_What is expected:_
Copy out every line of the listing below word for word, leaving nothing out and changing nothing.

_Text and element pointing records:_
# # # # #
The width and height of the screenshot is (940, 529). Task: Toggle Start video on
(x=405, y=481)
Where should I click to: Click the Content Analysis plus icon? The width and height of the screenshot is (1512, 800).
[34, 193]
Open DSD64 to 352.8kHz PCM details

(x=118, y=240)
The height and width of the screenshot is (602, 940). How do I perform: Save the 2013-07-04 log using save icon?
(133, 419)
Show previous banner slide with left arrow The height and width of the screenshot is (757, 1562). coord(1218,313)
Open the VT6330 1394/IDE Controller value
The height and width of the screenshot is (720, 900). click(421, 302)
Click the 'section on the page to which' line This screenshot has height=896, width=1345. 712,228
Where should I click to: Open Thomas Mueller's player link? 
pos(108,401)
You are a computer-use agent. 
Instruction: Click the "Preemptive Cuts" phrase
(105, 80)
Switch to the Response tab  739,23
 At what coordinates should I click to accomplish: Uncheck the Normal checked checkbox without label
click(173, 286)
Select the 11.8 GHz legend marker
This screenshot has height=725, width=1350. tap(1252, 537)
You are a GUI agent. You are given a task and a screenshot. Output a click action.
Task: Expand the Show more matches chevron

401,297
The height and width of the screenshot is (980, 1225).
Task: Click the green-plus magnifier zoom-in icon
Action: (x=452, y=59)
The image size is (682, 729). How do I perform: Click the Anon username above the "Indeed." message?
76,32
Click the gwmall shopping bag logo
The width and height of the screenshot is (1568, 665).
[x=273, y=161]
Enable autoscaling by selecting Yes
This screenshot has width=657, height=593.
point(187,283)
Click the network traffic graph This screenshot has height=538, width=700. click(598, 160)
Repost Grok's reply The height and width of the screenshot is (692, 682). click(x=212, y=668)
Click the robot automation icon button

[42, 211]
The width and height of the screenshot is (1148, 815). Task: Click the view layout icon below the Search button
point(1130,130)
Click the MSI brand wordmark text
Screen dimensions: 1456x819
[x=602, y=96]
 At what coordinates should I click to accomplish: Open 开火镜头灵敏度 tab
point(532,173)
# # # # #
_The answer:_
The width and height of the screenshot is (940, 529). Task: Toggle Start video on
(x=405, y=481)
Where should I click to: Click the Content Analysis plus icon? The width and height of the screenshot is (1512, 800).
[34, 193]
Open DSD64 to 352.8kHz PCM details

(x=118, y=240)
The height and width of the screenshot is (602, 940). How do I perform: Save the 2013-07-04 log using save icon?
(133, 419)
Show previous banner slide with left arrow The height and width of the screenshot is (757, 1562). coord(1218,313)
Open the VT6330 1394/IDE Controller value
The height and width of the screenshot is (720, 900). click(421, 302)
Click the 'section on the page to which' line This screenshot has height=896, width=1345. 712,228
Where should I click to: Open Thomas Mueller's player link? 
pos(108,401)
You are a computer-use agent. 
Instruction: Click the "Preemptive Cuts" phrase
(105, 80)
Switch to the Response tab  739,23
 At what coordinates should I click to accomplish: Uncheck the Normal checked checkbox without label
click(173, 286)
Select the 11.8 GHz legend marker
This screenshot has height=725, width=1350. tap(1252, 537)
You are a GUI agent. You are given a task and a screenshot. Output a click action.
Task: Expand the Show more matches chevron

401,297
The height and width of the screenshot is (980, 1225).
Task: Click the green-plus magnifier zoom-in icon
Action: (x=452, y=59)
The image size is (682, 729). How do I perform: Click the Anon username above the "Indeed." message?
76,32
Click the gwmall shopping bag logo
The width and height of the screenshot is (1568, 665).
[x=273, y=161]
Enable autoscaling by selecting Yes
This screenshot has width=657, height=593.
point(187,283)
Click the network traffic graph This screenshot has height=538, width=700. click(598, 160)
Repost Grok's reply The height and width of the screenshot is (692, 682). click(x=212, y=668)
Click the robot automation icon button

[42, 211]
The width and height of the screenshot is (1148, 815). Task: Click the view layout icon below the Search button
point(1130,130)
Click the MSI brand wordmark text
Screen dimensions: 1456x819
[x=602, y=96]
 At what coordinates should I click to accomplish: Open 开火镜头灵敏度 tab
point(532,173)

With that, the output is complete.